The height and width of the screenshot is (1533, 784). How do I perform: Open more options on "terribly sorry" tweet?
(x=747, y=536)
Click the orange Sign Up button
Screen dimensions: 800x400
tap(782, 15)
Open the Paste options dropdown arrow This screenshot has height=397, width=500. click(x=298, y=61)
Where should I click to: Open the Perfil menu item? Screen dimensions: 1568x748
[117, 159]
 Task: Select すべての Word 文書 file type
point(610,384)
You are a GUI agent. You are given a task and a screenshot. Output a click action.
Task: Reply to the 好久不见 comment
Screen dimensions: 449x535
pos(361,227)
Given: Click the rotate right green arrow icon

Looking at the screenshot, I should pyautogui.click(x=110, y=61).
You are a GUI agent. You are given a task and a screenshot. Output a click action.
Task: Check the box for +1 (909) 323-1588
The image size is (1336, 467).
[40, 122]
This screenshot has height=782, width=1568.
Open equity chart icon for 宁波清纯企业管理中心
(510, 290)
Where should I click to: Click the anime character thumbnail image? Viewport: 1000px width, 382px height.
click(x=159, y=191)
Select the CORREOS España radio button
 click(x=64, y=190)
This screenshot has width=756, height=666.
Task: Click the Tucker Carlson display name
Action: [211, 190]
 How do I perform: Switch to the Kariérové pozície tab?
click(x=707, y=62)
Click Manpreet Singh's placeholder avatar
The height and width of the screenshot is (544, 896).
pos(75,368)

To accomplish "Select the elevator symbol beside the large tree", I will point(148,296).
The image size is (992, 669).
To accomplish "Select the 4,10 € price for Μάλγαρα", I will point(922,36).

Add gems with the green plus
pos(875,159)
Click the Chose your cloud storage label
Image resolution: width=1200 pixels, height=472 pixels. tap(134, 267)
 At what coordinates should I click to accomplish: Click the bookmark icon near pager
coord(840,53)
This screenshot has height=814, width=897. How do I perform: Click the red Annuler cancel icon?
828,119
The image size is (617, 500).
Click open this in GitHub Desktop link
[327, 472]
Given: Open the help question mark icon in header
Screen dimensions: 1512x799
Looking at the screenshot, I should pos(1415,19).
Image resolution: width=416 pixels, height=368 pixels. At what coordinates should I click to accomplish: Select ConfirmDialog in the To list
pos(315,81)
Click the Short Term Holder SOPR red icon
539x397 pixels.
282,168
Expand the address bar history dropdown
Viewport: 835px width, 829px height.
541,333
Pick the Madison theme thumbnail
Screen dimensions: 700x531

------

Your goal –
Only the stretch of lines that begins with the one holding "Given: Open the" and ends with the last line above belongs in the answer; please write it out exactly.

Answer box –
Given: Open the help question mark icon in header
Screen dimensions: 1512x799
Looking at the screenshot, I should pos(1415,19).
Image resolution: width=416 pixels, height=368 pixels. At what coordinates should I click to accomplish: Select ConfirmDialog in the To list
pos(315,81)
Click the Short Term Holder SOPR red icon
539x397 pixels.
282,168
Expand the address bar history dropdown
Viewport: 835px width, 829px height.
541,333
Pick the Madison theme thumbnail
Screen dimensions: 700x531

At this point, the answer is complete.